Wow thats insane! I can't imagine how much time you put into that collection


----------



## boozehound420 (Apr 18, 2005)

wow whats that HUGE monster you got in that tall tank??

fucken scary looken monster lerking in the dark


----------



## nubsmoke (Feb 4, 2004)

I have collected p's since 99' , with the majority bought since Jan 04'. The latest being the 5 Geryi from George.


----------



## nubsmoke (Feb 4, 2004)

In the breeding section I just put up a recent pic of "Bruce"(remember Finding Nemo?). He comes up to the top of tank to eat, and I have actually held a piece of meat on tongs and he chomped it almost out of the water!

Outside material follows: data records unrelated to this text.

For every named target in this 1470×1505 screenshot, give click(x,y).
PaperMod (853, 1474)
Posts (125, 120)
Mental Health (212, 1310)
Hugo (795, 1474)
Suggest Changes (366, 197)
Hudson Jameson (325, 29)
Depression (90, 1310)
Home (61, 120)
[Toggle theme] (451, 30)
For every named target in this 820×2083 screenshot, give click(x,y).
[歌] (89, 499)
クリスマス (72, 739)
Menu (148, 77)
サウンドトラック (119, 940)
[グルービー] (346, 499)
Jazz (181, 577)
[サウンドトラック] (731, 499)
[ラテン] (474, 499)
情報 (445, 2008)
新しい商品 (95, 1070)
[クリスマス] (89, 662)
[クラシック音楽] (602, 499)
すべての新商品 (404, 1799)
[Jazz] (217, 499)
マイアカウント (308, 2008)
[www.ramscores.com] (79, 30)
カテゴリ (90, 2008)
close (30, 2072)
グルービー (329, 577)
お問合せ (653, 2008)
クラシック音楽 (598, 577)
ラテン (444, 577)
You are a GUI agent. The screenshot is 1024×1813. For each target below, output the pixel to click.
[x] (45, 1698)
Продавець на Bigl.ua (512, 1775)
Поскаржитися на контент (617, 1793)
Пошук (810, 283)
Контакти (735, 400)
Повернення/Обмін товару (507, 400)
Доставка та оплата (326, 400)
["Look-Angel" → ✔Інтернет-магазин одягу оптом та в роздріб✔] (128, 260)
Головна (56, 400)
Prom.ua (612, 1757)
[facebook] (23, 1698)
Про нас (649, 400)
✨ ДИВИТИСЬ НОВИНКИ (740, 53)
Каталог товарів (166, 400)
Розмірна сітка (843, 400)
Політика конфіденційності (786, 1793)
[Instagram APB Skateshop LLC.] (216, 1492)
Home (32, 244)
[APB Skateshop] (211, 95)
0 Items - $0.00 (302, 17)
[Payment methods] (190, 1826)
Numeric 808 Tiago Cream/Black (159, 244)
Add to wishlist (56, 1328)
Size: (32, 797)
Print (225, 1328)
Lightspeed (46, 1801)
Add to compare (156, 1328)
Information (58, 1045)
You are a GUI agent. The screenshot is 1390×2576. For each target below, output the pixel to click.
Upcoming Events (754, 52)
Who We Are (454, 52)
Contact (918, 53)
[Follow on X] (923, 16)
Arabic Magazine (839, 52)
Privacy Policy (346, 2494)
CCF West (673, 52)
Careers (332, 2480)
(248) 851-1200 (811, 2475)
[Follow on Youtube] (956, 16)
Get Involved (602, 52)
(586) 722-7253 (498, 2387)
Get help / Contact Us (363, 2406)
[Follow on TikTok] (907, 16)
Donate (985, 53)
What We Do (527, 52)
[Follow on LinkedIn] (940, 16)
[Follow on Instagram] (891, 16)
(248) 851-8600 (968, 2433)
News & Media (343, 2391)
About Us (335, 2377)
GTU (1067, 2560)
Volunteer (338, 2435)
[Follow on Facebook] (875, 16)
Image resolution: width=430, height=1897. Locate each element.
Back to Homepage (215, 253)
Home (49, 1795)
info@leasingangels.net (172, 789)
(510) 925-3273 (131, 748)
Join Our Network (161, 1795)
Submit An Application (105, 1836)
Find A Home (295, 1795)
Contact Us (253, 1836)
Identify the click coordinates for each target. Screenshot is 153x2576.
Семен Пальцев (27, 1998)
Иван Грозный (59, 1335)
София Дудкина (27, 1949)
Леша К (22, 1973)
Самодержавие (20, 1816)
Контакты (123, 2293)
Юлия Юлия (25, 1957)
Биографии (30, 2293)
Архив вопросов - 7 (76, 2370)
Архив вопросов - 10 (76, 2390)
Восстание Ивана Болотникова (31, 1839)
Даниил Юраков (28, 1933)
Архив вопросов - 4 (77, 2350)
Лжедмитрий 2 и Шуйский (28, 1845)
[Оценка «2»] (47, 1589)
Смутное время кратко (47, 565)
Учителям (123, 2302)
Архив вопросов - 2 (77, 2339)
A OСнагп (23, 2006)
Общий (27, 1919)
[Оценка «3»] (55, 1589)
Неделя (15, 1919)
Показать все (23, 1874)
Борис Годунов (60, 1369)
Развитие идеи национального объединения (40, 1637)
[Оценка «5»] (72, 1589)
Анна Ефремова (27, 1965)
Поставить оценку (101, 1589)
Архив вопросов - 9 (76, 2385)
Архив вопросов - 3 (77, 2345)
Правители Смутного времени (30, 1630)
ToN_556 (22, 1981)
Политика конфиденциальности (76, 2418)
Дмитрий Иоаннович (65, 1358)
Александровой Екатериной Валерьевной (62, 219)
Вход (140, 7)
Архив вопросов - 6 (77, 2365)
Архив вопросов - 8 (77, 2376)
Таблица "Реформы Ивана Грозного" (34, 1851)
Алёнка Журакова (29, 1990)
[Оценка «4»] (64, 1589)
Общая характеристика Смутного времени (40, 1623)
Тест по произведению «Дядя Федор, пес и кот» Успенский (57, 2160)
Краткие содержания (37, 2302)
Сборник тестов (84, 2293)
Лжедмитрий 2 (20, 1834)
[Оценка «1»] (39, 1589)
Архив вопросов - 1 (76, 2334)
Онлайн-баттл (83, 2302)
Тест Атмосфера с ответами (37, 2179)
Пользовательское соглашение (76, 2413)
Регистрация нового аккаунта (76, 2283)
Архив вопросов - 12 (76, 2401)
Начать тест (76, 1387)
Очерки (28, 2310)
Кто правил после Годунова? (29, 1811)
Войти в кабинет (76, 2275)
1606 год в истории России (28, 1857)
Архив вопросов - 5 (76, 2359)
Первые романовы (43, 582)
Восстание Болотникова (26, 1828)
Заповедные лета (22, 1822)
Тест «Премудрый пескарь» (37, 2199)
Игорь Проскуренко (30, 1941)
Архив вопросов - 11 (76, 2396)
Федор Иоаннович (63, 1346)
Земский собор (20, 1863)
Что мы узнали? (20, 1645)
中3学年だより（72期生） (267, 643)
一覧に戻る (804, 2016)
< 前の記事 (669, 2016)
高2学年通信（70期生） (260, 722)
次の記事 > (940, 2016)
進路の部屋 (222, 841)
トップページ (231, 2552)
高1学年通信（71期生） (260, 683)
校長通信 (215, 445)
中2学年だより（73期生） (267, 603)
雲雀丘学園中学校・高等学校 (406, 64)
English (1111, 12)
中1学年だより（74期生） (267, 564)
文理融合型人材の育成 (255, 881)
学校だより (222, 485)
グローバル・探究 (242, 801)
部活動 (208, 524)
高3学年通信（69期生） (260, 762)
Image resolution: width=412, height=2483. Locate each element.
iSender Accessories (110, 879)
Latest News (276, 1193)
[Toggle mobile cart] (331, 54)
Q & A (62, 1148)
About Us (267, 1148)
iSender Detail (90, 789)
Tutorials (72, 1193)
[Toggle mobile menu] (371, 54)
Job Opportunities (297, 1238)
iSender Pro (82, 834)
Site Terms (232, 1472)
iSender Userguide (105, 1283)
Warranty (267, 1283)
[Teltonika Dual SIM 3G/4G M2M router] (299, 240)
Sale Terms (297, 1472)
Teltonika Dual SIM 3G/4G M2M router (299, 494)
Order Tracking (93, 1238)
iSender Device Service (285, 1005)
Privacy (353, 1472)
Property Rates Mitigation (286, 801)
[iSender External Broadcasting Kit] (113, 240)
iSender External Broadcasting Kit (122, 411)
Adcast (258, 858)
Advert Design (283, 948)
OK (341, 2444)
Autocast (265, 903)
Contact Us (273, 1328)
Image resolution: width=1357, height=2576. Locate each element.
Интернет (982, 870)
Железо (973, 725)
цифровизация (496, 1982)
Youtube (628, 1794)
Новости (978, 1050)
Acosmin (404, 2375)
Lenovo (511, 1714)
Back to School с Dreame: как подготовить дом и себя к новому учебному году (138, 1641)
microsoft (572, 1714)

I love large fish!


----------



## mashunter18 (Jan 2, 2004)

crazy man, thats not a hobby thats a job....









love having that water right there.....


----------



## timmy (Mar 29, 2004)

I would hate to have your elec bil


----------



## RBPIRANHA 1 (Nov 17, 2004)

with all those, get a 1,000,000 gallon tank and throw them all in there and you got no problems







well love your collection, but remember, expect death for the small red belly tank you have.


----------



## MR.FREEZ (Jan 26, 2004)

you must be doing maintainence every day for hours


----------



## GlassblowRBPown (Apr 4, 2005)

what kinds of fish do u gots going, well other thanb P's


----------



## WolfFish (Jun 30, 2004)

i get annoyed doing a water change on the few tanks i have...suck to be you, it must take hours. You do a great job keeping them running.


----------



## benJii (Feb 17, 2005)

god damn, i want ur fish room. lol i love ur designing, i think i see 4 dividers in one tank :laugh:


----------



## zrreber (Mar 8, 2005)

jesus.... nice collection


----------



## Dr Exum (Nov 6, 2004)

MR.FREEZ said:


> you must be doing maintainence every day for hours
> [snapback]1060785[/snapback]​


at least it takes me almost 2 hours to do my 8 now multiply by 3.... dang...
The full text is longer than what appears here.